◆ YOUR OBJECTIVE ◆
Restate each entry word for word, leaving nothing out.

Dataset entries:
§

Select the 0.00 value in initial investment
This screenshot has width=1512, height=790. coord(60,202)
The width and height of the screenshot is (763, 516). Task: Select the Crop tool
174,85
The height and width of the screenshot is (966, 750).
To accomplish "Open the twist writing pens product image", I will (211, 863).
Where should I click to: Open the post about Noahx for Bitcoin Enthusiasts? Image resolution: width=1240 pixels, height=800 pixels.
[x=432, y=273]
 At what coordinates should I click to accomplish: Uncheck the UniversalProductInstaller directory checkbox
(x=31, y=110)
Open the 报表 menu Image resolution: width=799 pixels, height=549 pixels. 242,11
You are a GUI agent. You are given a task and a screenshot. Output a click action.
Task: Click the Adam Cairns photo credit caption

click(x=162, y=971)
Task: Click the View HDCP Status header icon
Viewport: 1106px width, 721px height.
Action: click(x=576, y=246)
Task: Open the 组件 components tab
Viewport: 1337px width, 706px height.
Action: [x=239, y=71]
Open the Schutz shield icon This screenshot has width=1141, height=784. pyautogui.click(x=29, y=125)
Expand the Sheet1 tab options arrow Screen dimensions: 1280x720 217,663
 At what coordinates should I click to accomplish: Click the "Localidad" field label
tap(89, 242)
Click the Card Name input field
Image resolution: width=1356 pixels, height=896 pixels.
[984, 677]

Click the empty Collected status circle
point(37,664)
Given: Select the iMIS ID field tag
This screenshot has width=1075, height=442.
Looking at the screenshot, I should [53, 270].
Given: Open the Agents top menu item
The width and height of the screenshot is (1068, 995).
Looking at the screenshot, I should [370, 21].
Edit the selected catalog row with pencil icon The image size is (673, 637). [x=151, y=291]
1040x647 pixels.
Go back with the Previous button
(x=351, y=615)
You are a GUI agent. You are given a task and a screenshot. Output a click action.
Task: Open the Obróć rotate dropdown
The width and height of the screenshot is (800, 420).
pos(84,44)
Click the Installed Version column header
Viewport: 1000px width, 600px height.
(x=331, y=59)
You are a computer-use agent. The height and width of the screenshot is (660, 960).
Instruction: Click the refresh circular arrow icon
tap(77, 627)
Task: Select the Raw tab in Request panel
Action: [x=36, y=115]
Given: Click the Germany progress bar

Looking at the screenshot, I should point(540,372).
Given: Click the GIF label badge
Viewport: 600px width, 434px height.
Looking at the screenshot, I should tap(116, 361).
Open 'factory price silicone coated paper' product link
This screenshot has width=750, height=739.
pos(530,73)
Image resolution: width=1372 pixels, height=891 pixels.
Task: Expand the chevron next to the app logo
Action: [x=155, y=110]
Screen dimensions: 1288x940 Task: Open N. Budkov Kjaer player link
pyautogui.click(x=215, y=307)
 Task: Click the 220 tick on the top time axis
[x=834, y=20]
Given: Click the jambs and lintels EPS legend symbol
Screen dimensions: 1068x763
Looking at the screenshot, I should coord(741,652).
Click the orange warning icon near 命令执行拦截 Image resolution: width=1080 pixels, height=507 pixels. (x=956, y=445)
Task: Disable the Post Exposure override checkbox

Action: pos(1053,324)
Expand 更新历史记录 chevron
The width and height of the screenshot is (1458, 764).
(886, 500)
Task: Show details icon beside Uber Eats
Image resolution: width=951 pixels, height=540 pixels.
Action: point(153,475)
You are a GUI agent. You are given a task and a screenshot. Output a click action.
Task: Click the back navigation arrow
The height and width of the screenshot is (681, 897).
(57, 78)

§

◆ EXPECTED ANSWER ◆
Select the 0.00 value in initial investment
This screenshot has width=1512, height=790. coord(60,202)
The width and height of the screenshot is (763, 516). Task: Select the Crop tool
174,85
The height and width of the screenshot is (966, 750).
To accomplish "Open the twist writing pens product image", I will (211, 863).
Where should I click to: Open the post about Noahx for Bitcoin Enthusiasts? Image resolution: width=1240 pixels, height=800 pixels.
[x=432, y=273]
 At what coordinates should I click to accomplish: Uncheck the UniversalProductInstaller directory checkbox
(x=31, y=110)
Open the 报表 menu Image resolution: width=799 pixels, height=549 pixels. 242,11
You are a GUI agent. You are given a task and a screenshot. Output a click action.
Task: Click the Adam Cairns photo credit caption

click(x=162, y=971)
Task: Click the View HDCP Status header icon
Viewport: 1106px width, 721px height.
Action: click(x=576, y=246)
Task: Open the 组件 components tab
Viewport: 1337px width, 706px height.
Action: [x=239, y=71]
Open the Schutz shield icon This screenshot has width=1141, height=784. pyautogui.click(x=29, y=125)
Expand the Sheet1 tab options arrow Screen dimensions: 1280x720 217,663
 At what coordinates should I click to accomplish: Click the "Localidad" field label
tap(89, 242)
Click the Card Name input field
Image resolution: width=1356 pixels, height=896 pixels.
[984, 677]

Click the empty Collected status circle
point(37,664)
Given: Select the iMIS ID field tag
This screenshot has width=1075, height=442.
Looking at the screenshot, I should [53, 270].
Given: Open the Agents top menu item
The width and height of the screenshot is (1068, 995).
Looking at the screenshot, I should [370, 21].
Edit the selected catalog row with pencil icon The image size is (673, 637). [x=151, y=291]
1040x647 pixels.
Go back with the Previous button
(x=351, y=615)
You are a GUI agent. You are given a task and a screenshot. Output a click action.
Task: Open the Obróć rotate dropdown
The width and height of the screenshot is (800, 420).
pos(84,44)
Click the Installed Version column header
Viewport: 1000px width, 600px height.
(x=331, y=59)
You are a computer-use agent. The height and width of the screenshot is (660, 960).
Instruction: Click the refresh circular arrow icon
tap(77, 627)
Task: Select the Raw tab in Request panel
Action: [x=36, y=115]
Given: Click the Germany progress bar

Looking at the screenshot, I should point(540,372).
Given: Click the GIF label badge
Viewport: 600px width, 434px height.
Looking at the screenshot, I should tap(116, 361).
Open 'factory price silicone coated paper' product link
This screenshot has width=750, height=739.
pos(530,73)
Image resolution: width=1372 pixels, height=891 pixels.
Task: Expand the chevron next to the app logo
Action: [x=155, y=110]
Screen dimensions: 1288x940 Task: Open N. Budkov Kjaer player link
pyautogui.click(x=215, y=307)
 Task: Click the 220 tick on the top time axis
[x=834, y=20]
Given: Click the jambs and lintels EPS legend symbol
Screen dimensions: 1068x763
Looking at the screenshot, I should coord(741,652).
Click the orange warning icon near 命令执行拦截 Image resolution: width=1080 pixels, height=507 pixels. (x=956, y=445)
Task: Disable the Post Exposure override checkbox

Action: pos(1053,324)
Expand 更新历史记录 chevron
The width and height of the screenshot is (1458, 764).
(886, 500)
Task: Show details icon beside Uber Eats
Image resolution: width=951 pixels, height=540 pixels.
Action: point(153,475)
You are a GUI agent. You are given a task and a screenshot. Output a click action.
Task: Click the back navigation arrow
The height and width of the screenshot is (681, 897).
(57, 78)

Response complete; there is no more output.